At the center of the exhibition is The Dark Night of the Soul, a six by ten-foot painting set in an imagined version of the artist’s studio, titled after the 16th century poem of the same name by St. John of the Cross. The poem addresses a phase of passive purification of the spirit within mystical development. Colloquially, the phrase “dark night of the soul” is used to describe a crisis of faith or a difficult, painful period in one’s life.

The vibrant, layered scene contains several paintings-within-the-painting in varying stages of completion (a seemingly blank canvas capturing the shadows of the room, a completed one on an easel) as well as the artist’s tools of her work— tubes of paints, brushes, a palette and jars— on a table and a rolling cart. Two cats— stand-ins for human subjects— are engaged in mysterious and playful acts. Catching the drama of the studio in media res, the viewer is inundated in Bernhard’s familiar interactions between light and shadow, interior and exterior. Her meta-painting mise-en-scène recalls other historical paintings of self-reflexivity and reflection, such as Velasquez’ Las Meninas or Vermeer’s The Allegory of Painting. Although the artist is physically absent from the scene, her presence is undoubtedly felt.

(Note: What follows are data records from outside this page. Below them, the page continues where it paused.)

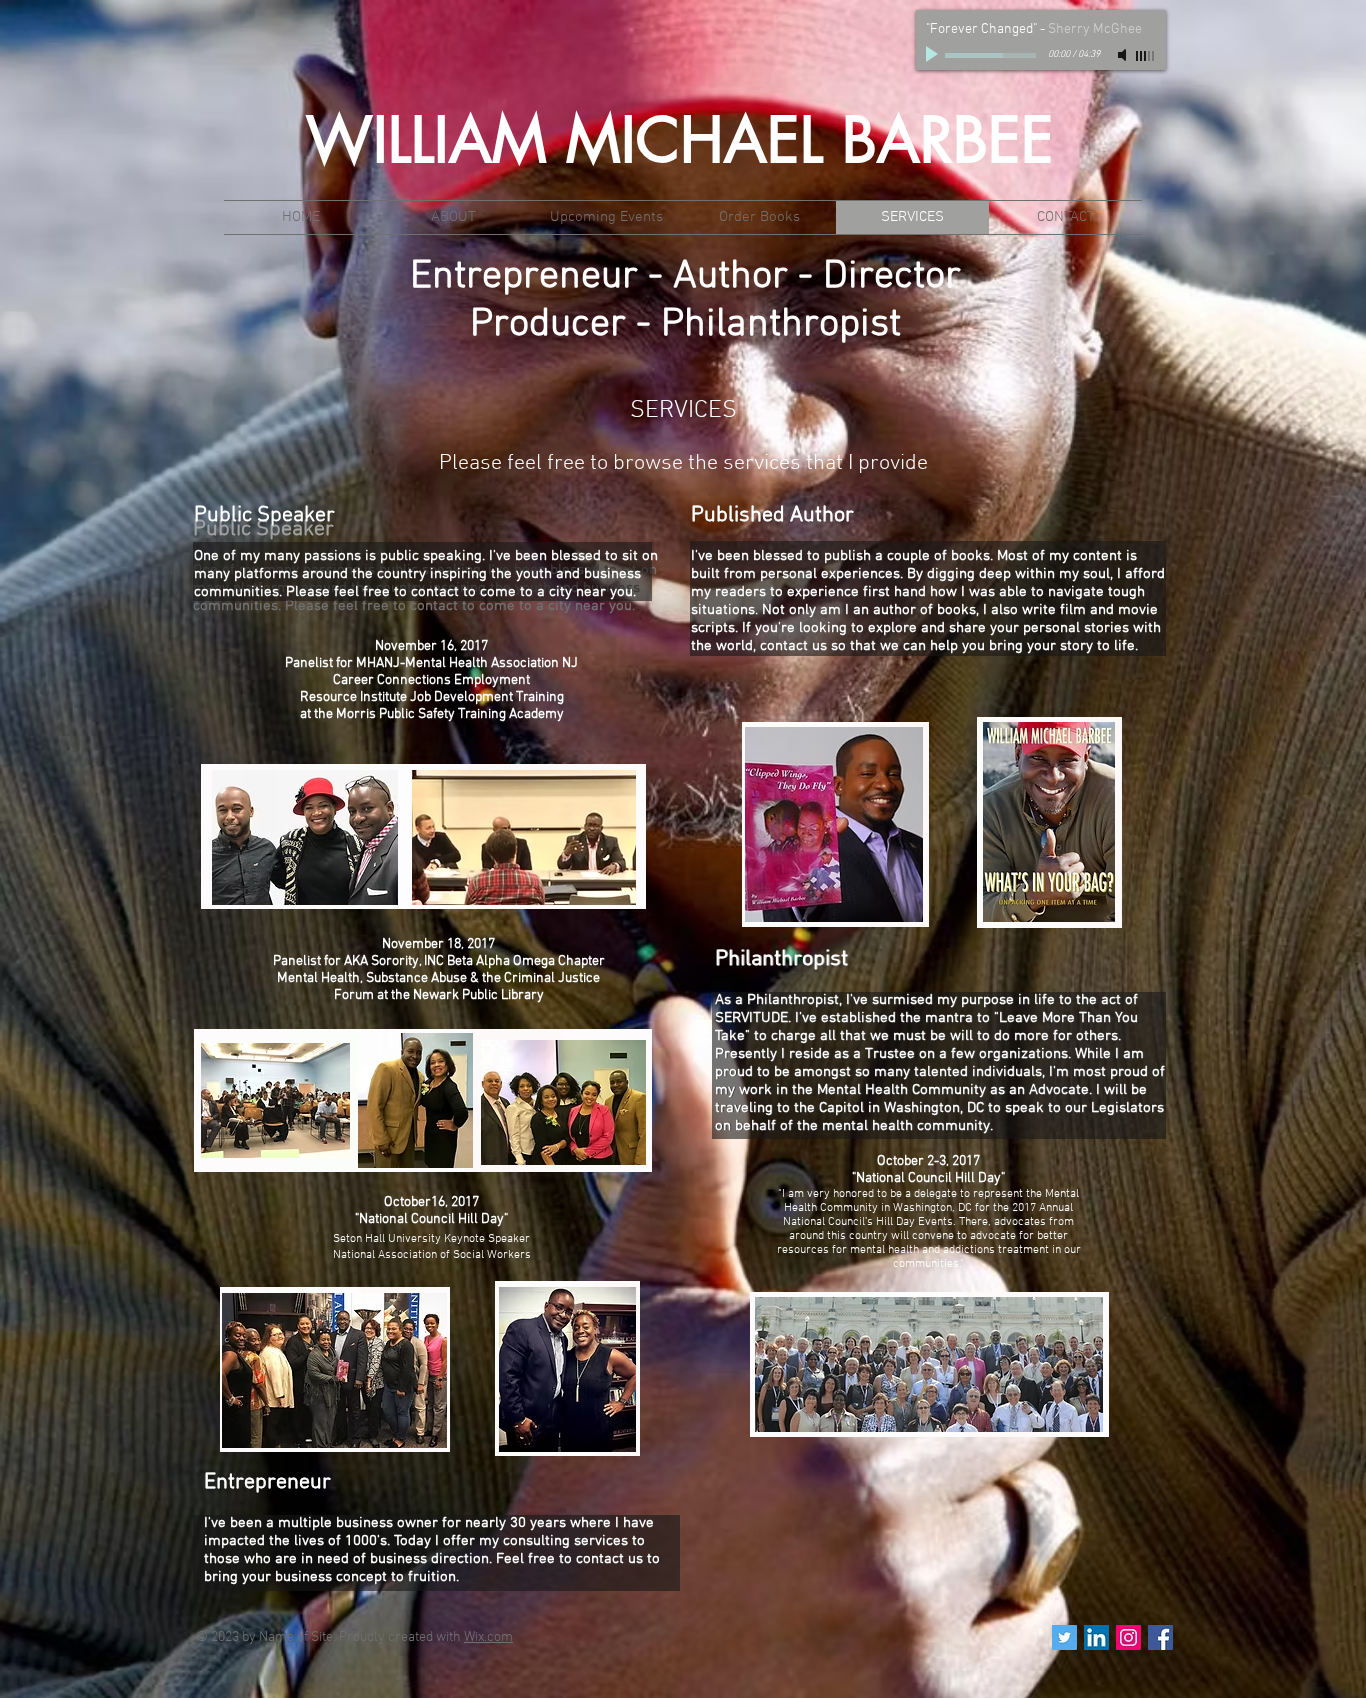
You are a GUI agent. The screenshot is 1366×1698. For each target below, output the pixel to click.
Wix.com (488, 1637)
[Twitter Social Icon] (1064, 1637)
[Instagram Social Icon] (1128, 1637)
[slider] (1146, 56)
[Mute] (1124, 55)
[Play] (934, 55)
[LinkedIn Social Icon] (1096, 1637)
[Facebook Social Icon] (1160, 1637)
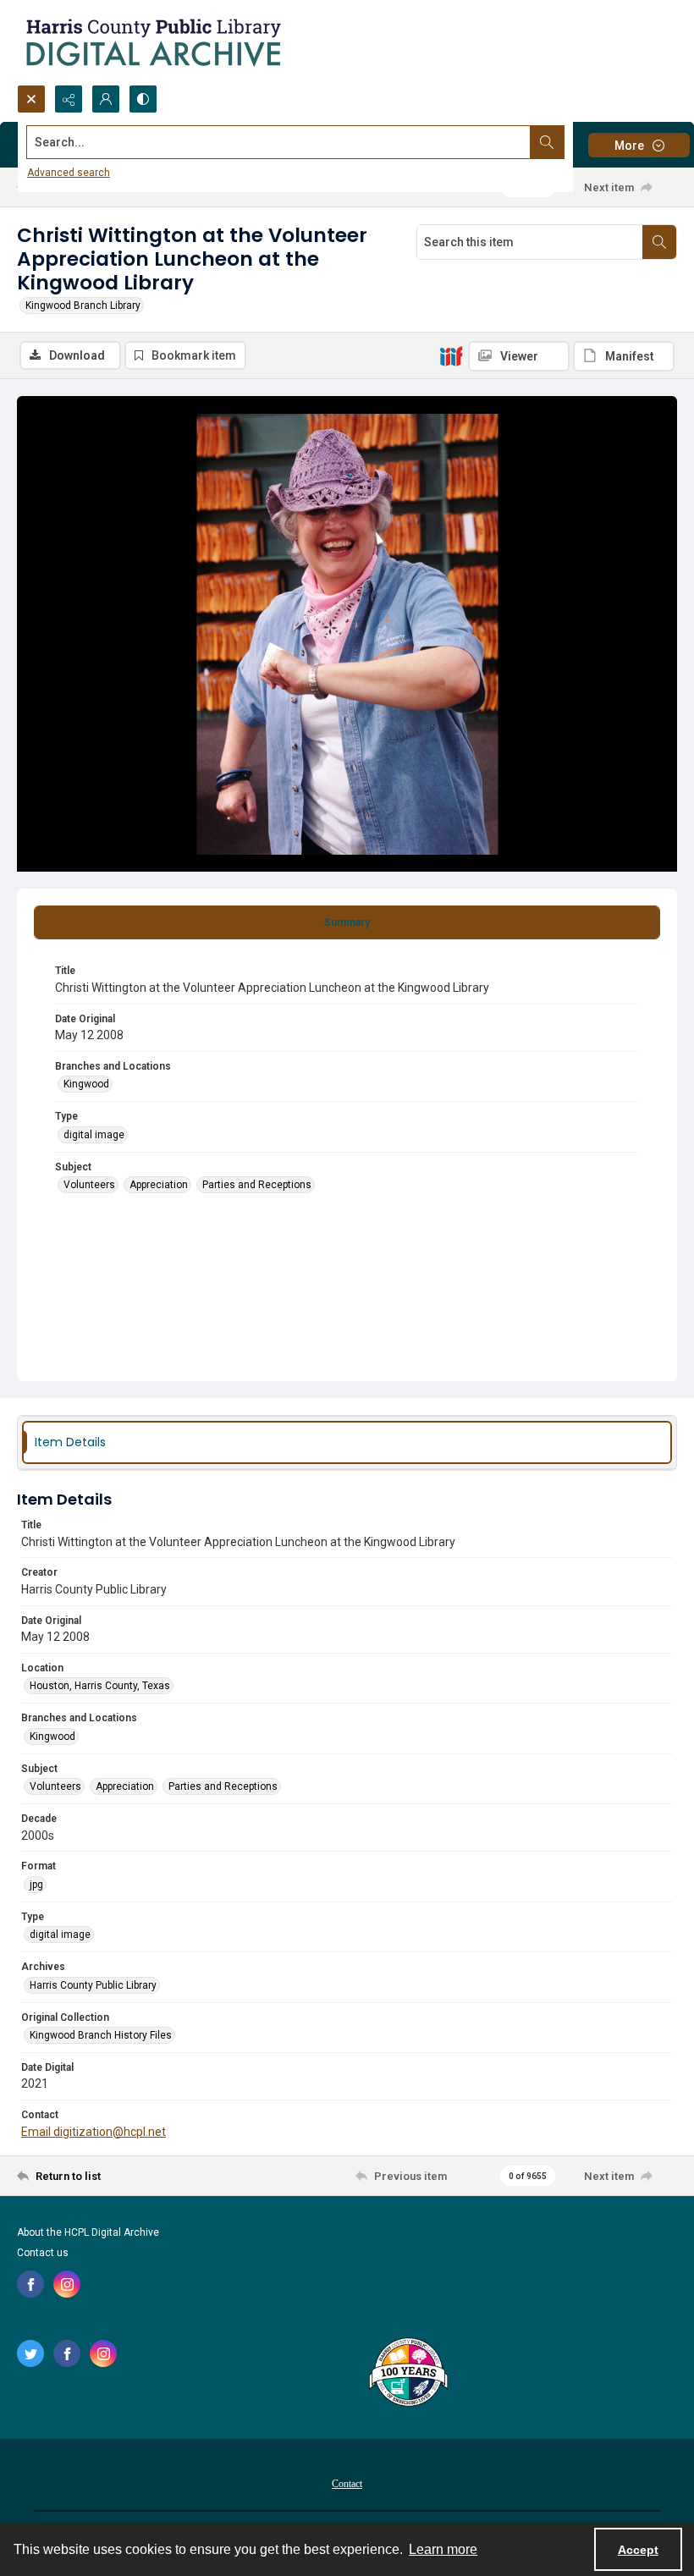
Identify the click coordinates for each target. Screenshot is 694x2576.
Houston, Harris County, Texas (100, 1686)
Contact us (43, 2253)
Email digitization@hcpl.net (93, 2131)
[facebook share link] (30, 2284)
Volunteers (89, 1185)
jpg (36, 1885)
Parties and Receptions (256, 1185)
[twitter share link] (30, 2353)
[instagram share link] (66, 2284)
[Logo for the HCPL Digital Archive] (152, 42)
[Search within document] (659, 242)
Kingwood (86, 1084)
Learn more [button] (443, 2549)
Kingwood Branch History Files (101, 2035)
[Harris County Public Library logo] (407, 2373)
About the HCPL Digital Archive (88, 2232)
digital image (93, 1135)
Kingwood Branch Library (82, 305)
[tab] (347, 922)
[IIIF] (451, 355)
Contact (347, 2484)
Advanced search (68, 173)
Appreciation (158, 1185)
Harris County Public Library (93, 1985)
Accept (638, 2550)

Bernhard has also shifted scale with this exhibition, counterbalancing her largest work to date with her smallest. A series of intimately-sized canvases respond to the epic tableau of The Dark Night of the Soul with focused depictions of lit candles, caves, plumes of smoke, flowing water and vessels — imagery often found in her larger paintings but distilled here into an elemental language. Representing air, earth, fire and water, Bernhard focuses on these singular charged images, prioritizing a visceral sense of the primal and sublime in the everyday, which frequently defines the artist’s work. For Bernhard, it is an attempt to reset and get back to something more primary, both in her painting practice and her metaphysical pursuit.